++++ 所给摘录 ++++

KafkaConnector使用方法

引言

Flink通过Kafka Connector提供从Kafka读取数据和向Kafka写入数据的功能,并通过Checkpoint机制实现了Exactly-Once的操作语义,在保证数据读取和写入准确性的同时能够查询对应的offset信息。

KafkaConsumner

基本使用篇

Flink通过KafkaConsumer从Kafka的一个(或多个)Topic中读取数据,形成数据流。
为使用Flink KafkaConnector相关的功能,需要在项目的pom.xml文件中引入:

<dependency>
        <groupId>org.apache.flink</groupId>
        <artifactId>flink-connector-kafka-0.8_2.11</artifactId>
        <version>1.4.2</version>
    </dependency>

Note: 如使用Kafka0.9相关依赖,可将artifactId改为:

<artifactId>flink-connector-kafka-0.9_2.11</artifactId>

接下来通过如下代码获取从Kafka读取数据的数据流:

Properties properties = new Properties();
// Kafka broker地址,以逗号分隔
properties.setProperty("bootstrap.servers", "localhost:9092");
// Zookepper服务器地址,以逗号分隔
properties.setProperty("zookeeper.connect", "localhost:2181");
// 读取数据的Group ID
properties.setProperty("group.id", "test");
FlinkKafkaConsumer08<String> kafkaConsumer = new FlinkKafkaConsumer08<>("topic", new SimpleStringSchema(), properties);
DataStream<String> stream = env.addSource(kafkaConsumer);

其中,FlinkKafkaConsumer08的构造函数签名为:\

public FlinkKafkaConsumer08(String topic, DeserializationSchema<T> valueDeserializer, Properties props)

++++ 所给数据 ++++

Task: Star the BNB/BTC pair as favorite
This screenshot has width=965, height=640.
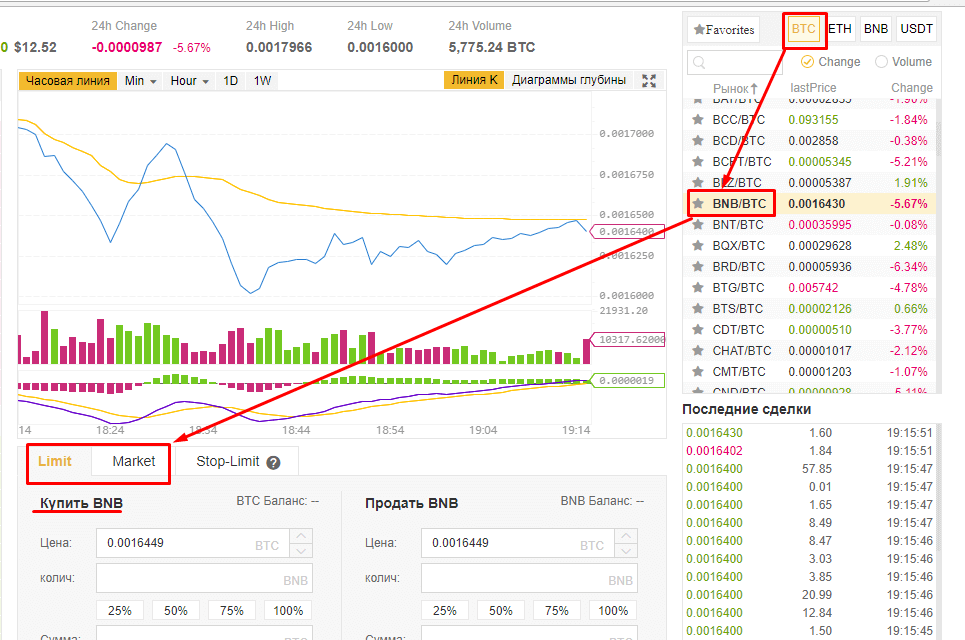Action: pyautogui.click(x=698, y=204)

++++

• **任务与练习**:
A: 判断下列三项说法是否与所给摘录相符。每项答"是"或"否",并原样引用摘录中起决定作用的文字。
(i) pom.xml依赖示例中的版本号是1.4.2。
(ii) Flink通过Checkpoint机制实现了At-Least-Once的操作语义。
(iii) 示例代码把读取数据的Group ID设为"test"。
B: 从所给摘录结束的地方往下续写一段。

• **任务答案**:
A:
(i) 是。"<version>1.4.2</version>"
(ii) 否。"通过Checkpoint机制实现了Exactly-Once的操作语义"
(iii) 是。"properties.setProperty("group.id", "test");"

B:
三个重要参数分别为:
1、读取数据的一个或多个Topic名称,多个Topic之间以逗号分隔
2、定义从kafka读取数据的反序列化方式,详见高阶使用·数据反序列化
3、包含其他相关配置参数的的Properties

具体的使用实例如下:

import org.apache.flink.api.common.functions.RichMapFunction;
import org.apache.flink.api.common.restartstrategy.RestartStrategies;
import org.apache.flink.api.common.state.ValueState;
import org.apache.flink.api.common.state.ValueStateDescriptor;
import org.apache.flink.api.java.utils.ParameterTool;
import org.apache.flink.configuration.Configuration;
import org.apache.flink.streaming.api.TimeCharacteristic;
import org.apache.flink.streaming.api.datastream.DataStream;
import org.apache.flink.streaming.api.environment.StreamExecutionEnvironment;
import org.apache.flink.streaming.api.functions.AssignerWithPeriodicWatermarks;
import org.apache.flink.streaming.api.functions.timestamps.AscendingTimestampExtractor;
import org.apache.flink.streaming.api.functions.timestamps.BoundedOutOfOrdernessTimestampExtractor;
import org.apache.flink.streaming.api.watermark.Watermark;
import org.apache.flink.streaming.connectors.kafka.FlinkKafkaConsumer010;
import org.apache.flink.streaming.connectors.kafka.FlinkKafkaProducer010;

import javax.annotation.Nullable;

/**
 * A simple example that shows how to read from and write to Kafka. This will read String messages
 * from the input topic, parse them into a POJO type {@link KafkaEvent}, group by some key, and finally
 * perform a rolling addition on each key for which the results are written back to another topic.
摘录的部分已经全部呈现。